Canby went the other way, marvelling.

It was eleven; and for half an hour the theatres had been releasing their audiences to the streets;—the sidewalks were bobbing and fluttering; automobiles cometed by bleating peevishly. Suddenly, through the window of a limousine, brilliantly lighted within, Canby saw the face of Wanda Malone, laughing, and embowered in white furs. He stopped, startled; then he realized that Wanda Malone's hair was not red. The girl in the limousine had red hair, and was altogether unlike Wanda Malone in feature and expression.

He walked on angrily.

Immediately a slender girl, prettily dressed, passed him. She clung charmingly to the arm of a big boy; and to Canby's first glance she was Wanda Malone. Wrenching his eyes from her, he saw Wanda Malone across the street getting into a taxicab, and then he stumbled out of the way of a Wanda Malone who almost walked into him. Wherever there was a graceful gesture or turn of the head, there was Wanda Malone.

He wheeled, and walked back toward Broadway, and thought he caught a glimpse of Packer going into a crowded drug-store near the corner. The man he took to be Packer lifted his hat and spoke to a girl who was sitting at a table and drinking soda-water, but when she looked up and seemed to be Wanda Malone with a blue veil down to her nose, Canby turned on his heel, face-about, and headed violently for home.

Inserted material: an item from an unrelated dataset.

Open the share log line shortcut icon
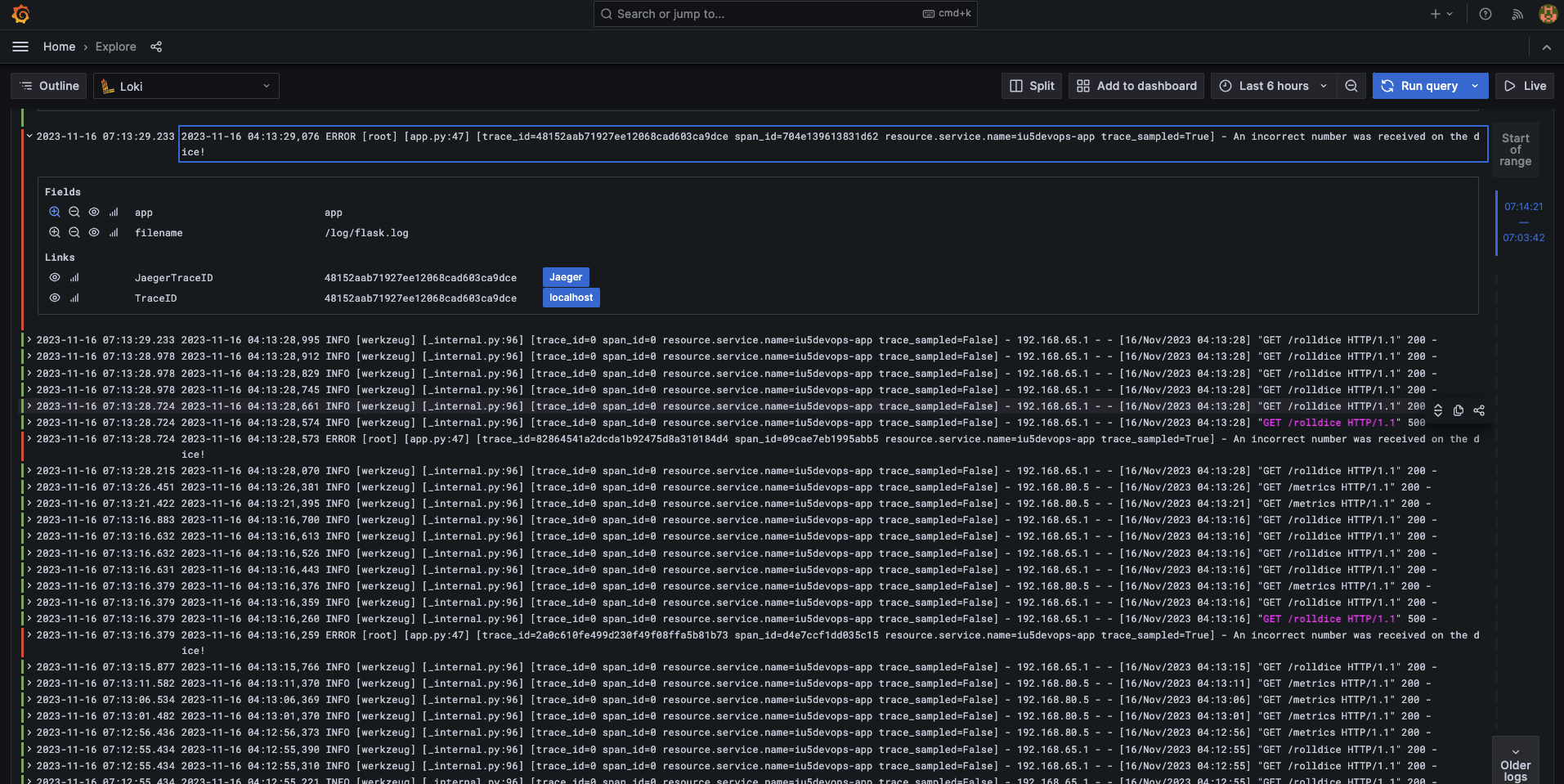This screenshot has height=784, width=1564. [x=1478, y=410]
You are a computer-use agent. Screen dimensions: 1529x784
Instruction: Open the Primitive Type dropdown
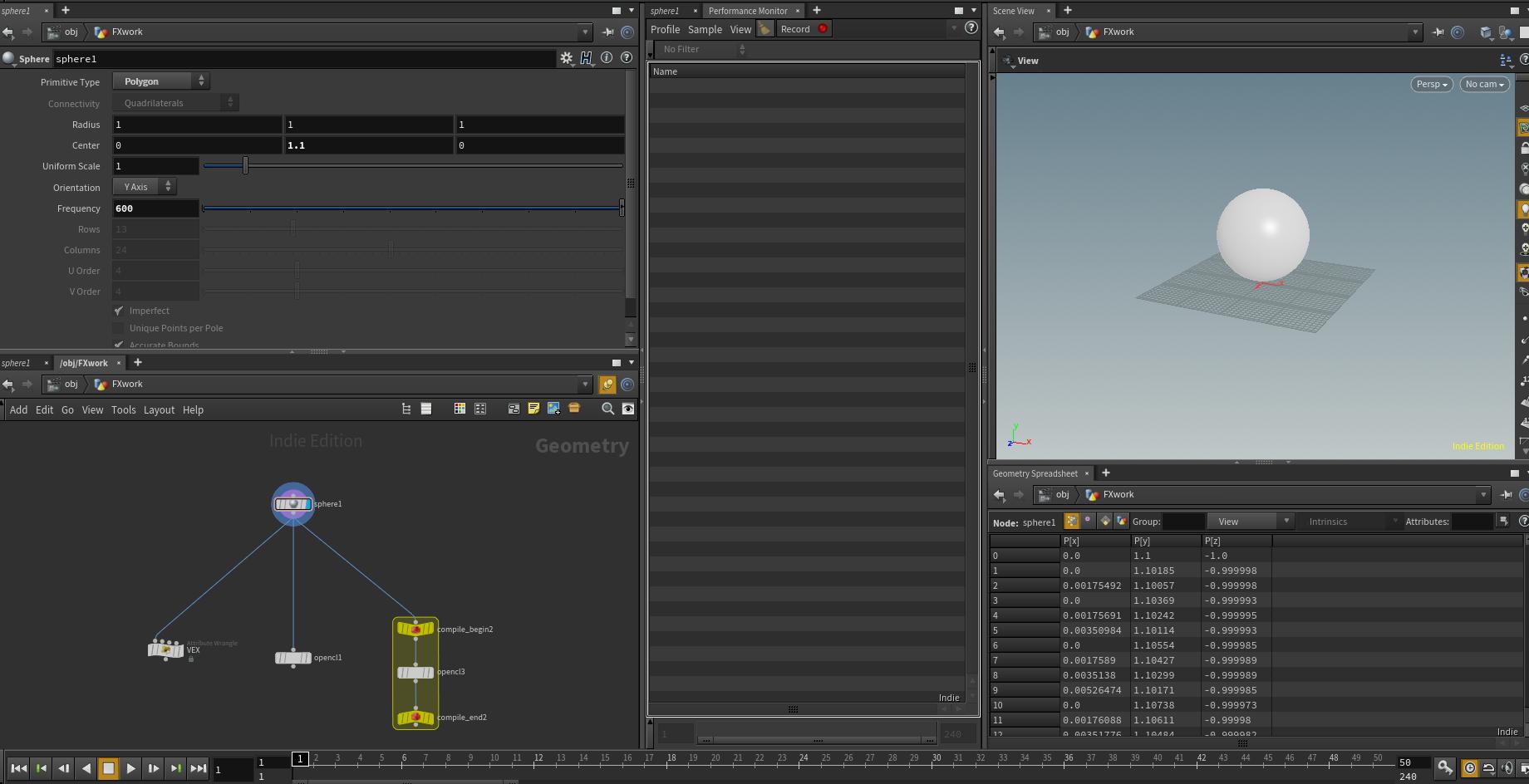click(158, 81)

When he reached quieter streets his gait slackened, and he walked slowly, lost in deep reverie. By and by he came to a halt, and stood still for several minutes without knowing it. Slowly he came out of the trance, wondering where he was. Then he realized that his staring eyes had halted him automatically; and as they finally conveyed their information to his conscious mind, he perceived that he was standing directly in front of a saloon, and glaring at the sign upon the window:

ALES WINES LIQUORS AND CIGARS TIM MALONE

At that, somewhere in his inside, he cried out, in a kind of anguish: “Isn't there anything—anywhere—any more—except Wanda Malone!”